Supplied text.
========================================

There are problems with a call to civility. They’re not new problems, nor is the demand that people play nice or be silent if they’re not willing to play by the club rules, a new set of demands. Such demands are made frequently when voices from the edge disturb those who hold the centre. This does however, make the complaint hard to take seriously or to believe that it has been made entirely in good faith.

“If you can’t listen to someone else and respond without anger, you probably shouldn’t be having the dialogue.”

To argue that those who are angry should not voice their anger, is sometimes exactly what people are angry about. Many voices have and continue to be excluded from the dialogue in SFF. Such as women, to take a current example. Many of these voices are not from the dominant choir, and no amount of civil requests over the years for less exclusion, have done away with this lopsided arrangement.

This is an important reason why vocal members should be encouraged, not threatened with virtual blacklisting, as you do here. Encouraged to voice their ire and disappointment when they believe injustice has been done. Those least listened to are often those with the smallest platform from which to speak, the smallest amount of power, and to demand that they keep a civil, whispering tone, is to in practice, exile them yet again to the margins – at best – of the discussion zone, if not to silence them altogether.

========================================

Data lines.
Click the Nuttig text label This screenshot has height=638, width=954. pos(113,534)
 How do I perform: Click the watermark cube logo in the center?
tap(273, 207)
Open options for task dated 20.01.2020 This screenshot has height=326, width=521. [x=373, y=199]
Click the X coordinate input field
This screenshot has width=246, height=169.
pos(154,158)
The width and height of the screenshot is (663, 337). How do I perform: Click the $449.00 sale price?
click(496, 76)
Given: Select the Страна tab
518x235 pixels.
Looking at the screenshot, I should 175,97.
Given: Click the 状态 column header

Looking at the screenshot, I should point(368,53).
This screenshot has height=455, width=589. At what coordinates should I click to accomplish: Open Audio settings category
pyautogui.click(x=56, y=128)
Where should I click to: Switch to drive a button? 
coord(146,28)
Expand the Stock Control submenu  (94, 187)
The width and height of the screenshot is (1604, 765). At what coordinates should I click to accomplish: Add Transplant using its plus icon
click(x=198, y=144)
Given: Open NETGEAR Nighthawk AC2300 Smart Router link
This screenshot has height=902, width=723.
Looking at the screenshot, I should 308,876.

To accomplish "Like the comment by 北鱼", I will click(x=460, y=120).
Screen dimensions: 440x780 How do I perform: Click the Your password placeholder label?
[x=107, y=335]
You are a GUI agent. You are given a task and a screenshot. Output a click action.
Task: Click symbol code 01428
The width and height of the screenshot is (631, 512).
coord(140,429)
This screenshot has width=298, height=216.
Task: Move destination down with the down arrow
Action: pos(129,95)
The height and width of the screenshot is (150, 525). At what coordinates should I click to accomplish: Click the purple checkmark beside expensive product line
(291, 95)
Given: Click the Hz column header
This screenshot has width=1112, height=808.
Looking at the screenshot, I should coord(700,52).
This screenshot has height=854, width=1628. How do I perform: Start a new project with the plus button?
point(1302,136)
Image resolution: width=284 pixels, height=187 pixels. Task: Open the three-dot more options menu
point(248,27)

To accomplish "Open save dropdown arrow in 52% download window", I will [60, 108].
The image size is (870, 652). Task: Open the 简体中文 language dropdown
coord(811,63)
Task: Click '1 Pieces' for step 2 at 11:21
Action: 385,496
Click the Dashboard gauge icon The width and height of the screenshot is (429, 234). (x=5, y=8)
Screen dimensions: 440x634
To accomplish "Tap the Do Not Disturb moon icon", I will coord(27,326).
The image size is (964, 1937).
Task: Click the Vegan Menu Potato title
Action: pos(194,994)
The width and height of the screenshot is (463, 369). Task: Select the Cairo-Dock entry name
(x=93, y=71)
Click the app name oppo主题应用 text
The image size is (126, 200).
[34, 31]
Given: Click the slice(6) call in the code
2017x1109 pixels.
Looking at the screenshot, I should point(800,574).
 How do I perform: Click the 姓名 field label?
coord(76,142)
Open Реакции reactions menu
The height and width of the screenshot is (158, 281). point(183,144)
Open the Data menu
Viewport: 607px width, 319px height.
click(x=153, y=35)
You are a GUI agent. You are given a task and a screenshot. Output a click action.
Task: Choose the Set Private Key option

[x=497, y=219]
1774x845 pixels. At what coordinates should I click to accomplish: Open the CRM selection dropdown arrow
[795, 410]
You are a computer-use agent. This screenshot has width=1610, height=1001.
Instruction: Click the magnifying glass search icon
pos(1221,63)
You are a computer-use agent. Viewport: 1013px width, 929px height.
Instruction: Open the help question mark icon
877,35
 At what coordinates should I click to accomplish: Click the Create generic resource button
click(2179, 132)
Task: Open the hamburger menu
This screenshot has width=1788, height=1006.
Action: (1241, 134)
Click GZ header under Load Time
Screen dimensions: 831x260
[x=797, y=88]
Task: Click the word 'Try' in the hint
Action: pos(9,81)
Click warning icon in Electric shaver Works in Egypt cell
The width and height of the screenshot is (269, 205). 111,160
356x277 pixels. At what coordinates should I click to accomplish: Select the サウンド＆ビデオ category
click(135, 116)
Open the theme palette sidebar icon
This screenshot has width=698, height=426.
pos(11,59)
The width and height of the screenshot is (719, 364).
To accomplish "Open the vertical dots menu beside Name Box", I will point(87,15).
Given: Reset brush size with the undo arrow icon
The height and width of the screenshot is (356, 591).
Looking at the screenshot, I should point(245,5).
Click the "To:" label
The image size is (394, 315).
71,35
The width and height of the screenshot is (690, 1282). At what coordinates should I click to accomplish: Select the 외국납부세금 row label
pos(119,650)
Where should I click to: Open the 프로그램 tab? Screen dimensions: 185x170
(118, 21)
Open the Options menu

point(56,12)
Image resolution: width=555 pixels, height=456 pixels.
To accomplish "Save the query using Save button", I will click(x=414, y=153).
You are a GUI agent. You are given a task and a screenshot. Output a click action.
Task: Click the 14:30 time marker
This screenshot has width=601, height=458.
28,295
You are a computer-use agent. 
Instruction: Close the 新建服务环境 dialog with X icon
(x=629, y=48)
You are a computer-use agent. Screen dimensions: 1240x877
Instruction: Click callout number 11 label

========================================

Your tasks.
1. Answer these questions using the passage on calls to civility.
(a) When, according to the passage, are demands to play nice or be silent frequently made?
(b) What group does the passage give as a current example of voices excluded from the dialogue in SFF?
(c) What should vocal members be encouraged to voice, and when?
2. Write the next paragraph of the passage on calls to civility, continuing from its final sentence.

Set of answers.
1.
(a) Such demands are made frequently when voices from the edge disturb those who hold the centre.
(b) Women.
(c) They should be encouraged to voice their ire and disappointment when they believe injustice has been done.

2.
Which seems the point of this argument. That dissent is not welcome. Because either dissent is or it is not allowed, and to say that only polite arguments will be tabled puts those who hold the table as the arbitrators of what equals civility – and again shuts the door on those who aren’t willing to have their complaints endlessly silenced and reshuffled to the back of the agenda.

“Everyone believes their worldview is right for a reason.”

This suggests that simply because someone has a reason, self-developed or handed down to them from some branch of human thought, whether that be racial segregation, or misogyny, they should be treated with respect because they have a ‘reason’ behind their behavior. It sounds that way.

The reasoning behind someone insulting a whole group of people – such as occurred in the example cited – isn’t really important. Not when the society they supposedly speak for, has decided that this sort of thing just isn’t on anymore no matter what historical antecedents it may have in the industry. Or the difficulty older authors may have in keeping with the changes.

Agism can’t steal a march on the suffering and struggle that women, and other civil rights groups, have had to and continue to fight on a day to day basis. To equate the two as equal and so say that the offense of the one tidily negates the other, is to demonstrate I fear, that those who do understand neither.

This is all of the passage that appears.